Monaco : l’analyse et les prévisions du Chef-économiste de Coface
“On va passer d’un monde globalisé à croissance forte avec une énergie bon marché et de l’argent facilement accessible à un monde plus volatile et qui se fragmente, avec une croissance qui, bien que plus faible, sera toujours présente” : c’est ainsi que Jean-Christophe Caffet, Chef-économiste de Coface, invité par le MEB (Monaco Economic Board) résume la nouvelle tendance de l’économie mondiale.
Comment se porte l’économie mondiale ? Qu’attendre de 2024 ? Ce sont des questions auxquelles a répondu Jean-Christophe Caffet, le Chef-économiste de Coface, à l’occasion d’un petit-déjeuner conférence organisé en fin de semaine dernière par le Monaco Economic Board, en collaboration avec Gramaglia Assurances et la Banque Populaire Méditerranée. Une conférence qui, comme l’a rappelé le président du MEB, Michel Dotta, se tenait peu après le célèbre Colloque Risque Pays Coface de Paris et pouvait bénéficier du maximum d’infos. (Photo MEB / Sébastien Darrasse : Jean-Christophe Caffet).
Le ralentissement de l’inflation en 2023 ?

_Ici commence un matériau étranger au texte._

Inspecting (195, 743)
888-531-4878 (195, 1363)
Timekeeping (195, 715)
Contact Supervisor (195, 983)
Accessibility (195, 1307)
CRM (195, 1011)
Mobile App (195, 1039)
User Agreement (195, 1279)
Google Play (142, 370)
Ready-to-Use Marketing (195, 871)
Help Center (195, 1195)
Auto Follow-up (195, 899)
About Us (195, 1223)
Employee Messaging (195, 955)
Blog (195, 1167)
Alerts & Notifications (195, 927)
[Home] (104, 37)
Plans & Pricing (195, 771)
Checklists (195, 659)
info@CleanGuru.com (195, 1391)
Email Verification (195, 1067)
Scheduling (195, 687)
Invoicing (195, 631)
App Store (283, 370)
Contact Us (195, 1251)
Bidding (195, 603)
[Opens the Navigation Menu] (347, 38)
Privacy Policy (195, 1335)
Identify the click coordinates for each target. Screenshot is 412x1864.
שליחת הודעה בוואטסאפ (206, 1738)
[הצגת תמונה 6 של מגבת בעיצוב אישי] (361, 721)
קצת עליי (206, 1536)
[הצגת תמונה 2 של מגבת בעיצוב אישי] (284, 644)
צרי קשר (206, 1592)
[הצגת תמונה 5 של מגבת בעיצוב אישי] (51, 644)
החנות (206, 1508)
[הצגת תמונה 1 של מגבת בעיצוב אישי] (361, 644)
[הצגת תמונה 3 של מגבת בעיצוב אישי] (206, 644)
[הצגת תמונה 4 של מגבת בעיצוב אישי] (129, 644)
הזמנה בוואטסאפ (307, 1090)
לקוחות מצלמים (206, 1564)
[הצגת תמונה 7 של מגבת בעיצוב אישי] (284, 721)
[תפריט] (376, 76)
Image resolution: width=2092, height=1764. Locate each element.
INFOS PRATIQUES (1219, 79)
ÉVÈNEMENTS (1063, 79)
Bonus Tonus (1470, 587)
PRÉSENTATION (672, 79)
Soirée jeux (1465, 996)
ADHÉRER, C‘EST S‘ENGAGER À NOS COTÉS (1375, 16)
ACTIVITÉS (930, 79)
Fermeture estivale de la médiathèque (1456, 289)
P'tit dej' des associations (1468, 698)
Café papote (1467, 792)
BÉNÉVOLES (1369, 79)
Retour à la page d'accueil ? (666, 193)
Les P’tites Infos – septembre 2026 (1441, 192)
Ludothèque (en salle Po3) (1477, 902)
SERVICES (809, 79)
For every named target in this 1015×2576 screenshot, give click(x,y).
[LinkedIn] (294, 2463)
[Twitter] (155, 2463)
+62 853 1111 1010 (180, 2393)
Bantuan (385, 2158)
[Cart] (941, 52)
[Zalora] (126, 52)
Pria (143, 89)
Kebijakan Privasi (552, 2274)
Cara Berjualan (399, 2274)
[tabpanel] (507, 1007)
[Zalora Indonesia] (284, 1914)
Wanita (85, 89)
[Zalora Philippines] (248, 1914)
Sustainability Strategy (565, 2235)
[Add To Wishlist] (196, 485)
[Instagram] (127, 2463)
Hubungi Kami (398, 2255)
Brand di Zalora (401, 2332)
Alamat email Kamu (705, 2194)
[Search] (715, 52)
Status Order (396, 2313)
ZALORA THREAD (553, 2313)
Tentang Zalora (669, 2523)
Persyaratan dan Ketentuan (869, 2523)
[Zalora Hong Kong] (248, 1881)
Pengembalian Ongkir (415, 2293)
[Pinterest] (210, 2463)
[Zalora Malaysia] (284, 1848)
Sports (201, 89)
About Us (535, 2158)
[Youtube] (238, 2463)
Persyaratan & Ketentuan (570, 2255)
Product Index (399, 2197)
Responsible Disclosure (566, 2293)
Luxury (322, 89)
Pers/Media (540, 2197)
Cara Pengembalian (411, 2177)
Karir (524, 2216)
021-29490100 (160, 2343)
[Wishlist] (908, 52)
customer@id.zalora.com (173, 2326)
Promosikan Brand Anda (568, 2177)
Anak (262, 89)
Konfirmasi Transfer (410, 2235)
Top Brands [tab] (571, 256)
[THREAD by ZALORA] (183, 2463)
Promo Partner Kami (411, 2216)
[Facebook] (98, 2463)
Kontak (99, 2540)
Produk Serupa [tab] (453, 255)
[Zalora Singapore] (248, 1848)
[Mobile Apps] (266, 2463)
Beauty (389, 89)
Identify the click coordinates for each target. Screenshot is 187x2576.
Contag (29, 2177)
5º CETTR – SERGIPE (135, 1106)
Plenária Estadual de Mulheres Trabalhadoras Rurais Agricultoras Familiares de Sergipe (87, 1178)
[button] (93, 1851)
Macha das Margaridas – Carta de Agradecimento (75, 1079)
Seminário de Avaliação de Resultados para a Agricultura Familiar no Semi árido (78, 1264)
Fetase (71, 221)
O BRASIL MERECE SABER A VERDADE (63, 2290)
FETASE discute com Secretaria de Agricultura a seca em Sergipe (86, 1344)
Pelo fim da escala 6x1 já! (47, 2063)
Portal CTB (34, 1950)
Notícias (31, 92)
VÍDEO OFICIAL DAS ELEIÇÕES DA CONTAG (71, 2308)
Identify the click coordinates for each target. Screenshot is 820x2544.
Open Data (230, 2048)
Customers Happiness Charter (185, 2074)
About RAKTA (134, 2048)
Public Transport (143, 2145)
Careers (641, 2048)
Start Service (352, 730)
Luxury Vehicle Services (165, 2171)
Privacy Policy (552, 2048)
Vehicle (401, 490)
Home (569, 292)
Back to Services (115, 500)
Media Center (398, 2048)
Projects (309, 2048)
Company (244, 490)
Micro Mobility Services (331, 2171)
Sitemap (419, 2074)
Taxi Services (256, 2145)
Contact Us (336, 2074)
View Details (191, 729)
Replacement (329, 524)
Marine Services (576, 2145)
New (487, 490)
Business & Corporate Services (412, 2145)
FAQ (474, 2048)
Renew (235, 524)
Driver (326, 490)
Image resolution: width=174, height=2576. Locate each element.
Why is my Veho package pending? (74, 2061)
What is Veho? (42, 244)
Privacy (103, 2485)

Jean-Christophe Caffet l’a expliqué principalement par la baisse des matières premières : choc énergétique en partie résorbé, bonnes récoltes agricoles (à l’exception notable du riz) ou encore reprise décevante en Chine. “Un phénomène essentiellement mécanique donc, les banques centrales ne sont en rien responsables de ce phénomène contrairement à ce que l’on entend beaucoup (...) on leur prête bien trop de pouvoir !”
La croissance mondiale supérieure aux attentes ?
L’année s’est terminée sur une croissance mondiale de 2,6%, soit un demi point de plus qu'attendu. Les causes ? Essentiellement l'interventionnisme des États (mesures liées au Covid et boucliers anti-inflation) et la résilience permise par les excès d'épargne des ménages, et de trésorerie des entreprises, “ce qui a permis d’absorber le choc de la crise ukrainienne”.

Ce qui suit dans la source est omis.